Une scène capitale racontée en état d’hypervigilance

S’enclenche alors une course contre la montre durant les deux jours qui séparent l’arrestation, en plein stade de base-ball, de Terry Maitland, et son audition au tribunal. Son avocat, Howie Gold, se démène pour prouver son innocence, mais le temps manque. Arrive alors la scène charnière du livre, celle après laquelle l’histoire bascule dans une autre dimension, inattendue. Cette scène, qu’évidemment je ne raconterai pas, est extraordinaire. En une douzaine de pages qu’on lit quasiment en apnée, King décrit ce qui se passe comme si on le voyait dans l’état d’hypervigilance dans lequel se trouve Ralph Anderson.

Quand le filtre de l’intellect disparaissait, la vision d’ensemble disparaissait aussi. Il n’y avait plus de forêt, uniquement des arbres. Dans les pires moments, il n’y avait plus d’arbres non plus. Uniquement l’écorce.

Et c’est exactement ça : Anderson voit chaque détail de ce qui se passe devant le tribunal, mais n’a plus de vision globale. Il focalise sur le moindre bourrelet de chair dépassant d’une chemise débraillée, sur un sac rouge en faux croco, les logos des chaînes de télé sur les polos des caméramen, les auréoles de transpiration au niveau des aisselles. Comme dans un trip hallucinogène. Toute l’action, qui ne dure que quelques secondes, est racontée à la fois au ralenti, à la superloupe, avec des sons distordus comme on les entend sous l’eau.

Le retour de Holly Gibney

Une fois passée cette scène magnifique et terrible, les 370 pages suivantes basculent progressivement dans le fantastique. C’est déstabilisant au début (on se demande à quoi bon avoir monté une intrigue à ce point millimétrée si c’est pour la faire voler en éclat avec ce qui s’apparente à la quatrième dimension ?), on se demande où King veut en venir. Et puis arrive Holly Gibney.

Si vous avez lu la trilogie Bill Hodges (Mr Mercedes, Carnets noirs et Fin de ronde), vous connaissez déjà Holly Gibney. Et pour cause : c’est l’un des personnages féminins les plus réussis de toute l’œuvre de King, qui n’en est pas avare. Avec son besoin atavique d’organisation et ses lacunes dans les rapports sociaux, Holly est une enquêtrice d’exception, capable de damer le pion à des flics chevronnés en réfléchissant hors des clous.

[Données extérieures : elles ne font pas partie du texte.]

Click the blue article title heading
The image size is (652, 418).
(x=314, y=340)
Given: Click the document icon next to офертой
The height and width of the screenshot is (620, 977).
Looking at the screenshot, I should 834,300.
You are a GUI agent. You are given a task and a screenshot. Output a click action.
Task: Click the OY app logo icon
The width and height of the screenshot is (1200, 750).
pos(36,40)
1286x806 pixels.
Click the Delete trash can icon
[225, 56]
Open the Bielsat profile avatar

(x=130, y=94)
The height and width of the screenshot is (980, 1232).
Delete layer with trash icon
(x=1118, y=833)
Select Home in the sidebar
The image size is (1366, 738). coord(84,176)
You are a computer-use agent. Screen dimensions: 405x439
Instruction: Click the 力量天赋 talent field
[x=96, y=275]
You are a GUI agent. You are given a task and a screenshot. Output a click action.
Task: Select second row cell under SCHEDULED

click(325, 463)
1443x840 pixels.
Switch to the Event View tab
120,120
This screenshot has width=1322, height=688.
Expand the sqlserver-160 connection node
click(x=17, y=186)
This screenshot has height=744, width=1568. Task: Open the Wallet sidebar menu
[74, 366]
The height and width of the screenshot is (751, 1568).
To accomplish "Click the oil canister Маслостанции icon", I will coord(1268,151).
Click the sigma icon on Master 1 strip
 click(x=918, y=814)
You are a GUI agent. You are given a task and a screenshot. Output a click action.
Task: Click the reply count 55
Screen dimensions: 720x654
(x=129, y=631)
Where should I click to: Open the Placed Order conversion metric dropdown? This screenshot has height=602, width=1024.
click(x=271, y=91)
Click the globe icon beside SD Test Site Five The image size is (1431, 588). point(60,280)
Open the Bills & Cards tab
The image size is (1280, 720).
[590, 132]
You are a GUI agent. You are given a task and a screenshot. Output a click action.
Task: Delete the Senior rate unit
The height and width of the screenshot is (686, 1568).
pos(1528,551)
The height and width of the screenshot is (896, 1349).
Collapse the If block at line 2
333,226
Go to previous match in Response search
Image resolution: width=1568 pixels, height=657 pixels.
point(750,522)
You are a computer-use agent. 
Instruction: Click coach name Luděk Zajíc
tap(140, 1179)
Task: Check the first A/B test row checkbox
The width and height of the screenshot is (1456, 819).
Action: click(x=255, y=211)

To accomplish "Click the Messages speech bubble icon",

C’est dire si on la retrouve avec plaisir, elle et son Happy Slapper de fortune (une chaussette garnie de roulements à billes en acier, arme redoutable à courte distance). A elle seule, elle apporte à la deuxième partie la mise à distance, le rationalisme et le bon sens qui lui auraient peut-être fait défaut. Même si King, c’est à souligner, n’abuse nullement de scènes de fantastique grand-guignol qui ont parfois nuit à ses histoires.